Pertumbuhan
industri pulp dan kertas di Indonesia sungguh menakjubkan. Kapasitas produksi
industri kertas pada tahun 1987 sebesar 980.000 ton, kemudian tahun 1997
meningkat tajam menjadi 7.232.800 ton. Bila memperhitungkan rencana perluasan
dan investasi baru pada tahun 1998-2005 maka kapasitas produksi industri kertas
sampai dengan akhir tahun 2005 dapat bertambah menjadi 13.696.170 ton (APKI
Direktori, 1997).
Demikian
juga halnya dengan industri pulp. Pada tahun 1987 kapasitas produksi industri
pulp baru mencapai 515.000 ton, kemudian tahun 1997 meningkat menjadi 3.905.600
ton. Sementara itu, pada tahun 1998-1999 telah direncanakan penambahan
kapasitas produksi sebesar 1.390.000 ton. Dengan demikian, pada akhir tahun
1999 total kapasitas produksi industri pulp dapat mencapai 5.295.600 ton.

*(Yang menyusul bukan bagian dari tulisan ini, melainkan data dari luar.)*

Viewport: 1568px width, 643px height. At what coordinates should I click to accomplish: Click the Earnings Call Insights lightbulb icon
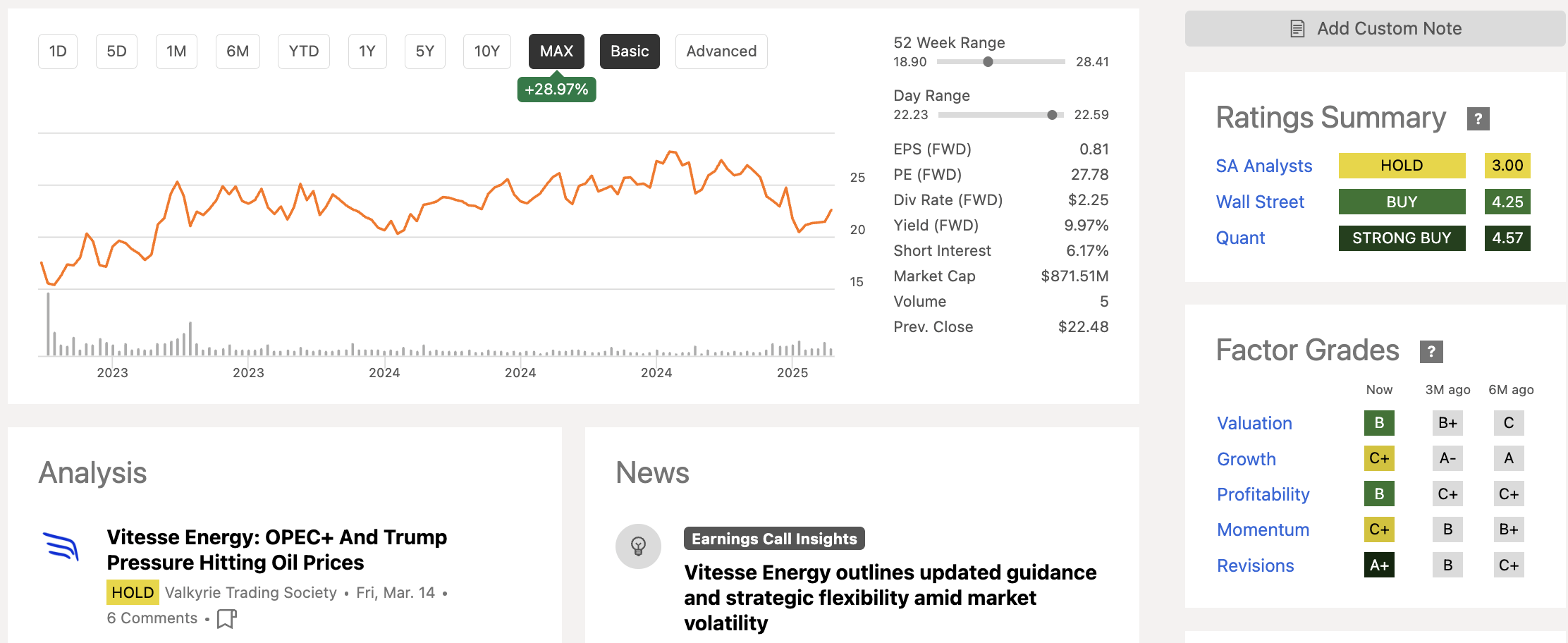(x=639, y=546)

Penambahan kapasitas produksi oleh industri pulp yang sudah ada dan adanya
rencana investasi baru pada tahun 2000 - 2005 akan menambah kapasitas produksi
industri pulp pada akhir tahun 2005 menjadi total 12.745.600 ton.
Tidak
dapat dipungkiri bahwa peran industri pulp dan kertas bagi perekonomian
Indonesia sangat strategis, pengusahanya mendapatkan keuntungan besar. Dengan
tidak mengimpor pulp dan kertas tentu akan menghemat cadangan devisa yang
belakangan ini surut akibat krisis ekonomi. Selain itu, industri pulp mampu menciptakan
lapangan kerja baru. Namun demikian, apakah arti semuanya itu bila kehidupan
kita terancam akibat semakin rusaknya hutan alam Indonesia? Apakah berbagai
kerugian yang terjadi (biaya lingkungan dan biaya sosial yang timbul) dapat
dibayar dengan keuntungan yang diperoleh? Penulis merekomendasikan kepada
pemerintah agar pabrik pulp dan kertas hanya diijinkan beroperasi bila sudah
ada kepastian sumber bahan baku kayu pulp yang berasal dari Hutan tanaman. Oleh
karena itu, keberhasilan pembangunan HTI harus diwujud-nyatakan. Pasokan bahan
baku kayu untuk industri pulp dari hutan alam (kayu IPK) harus segera
dihentikan. Untuk industri pulp yang telah beroperasi bahan bakunya harus
diimpor (misalnya dari Australia atau New Zealand), sampai panen HTI-pulp mencukupi.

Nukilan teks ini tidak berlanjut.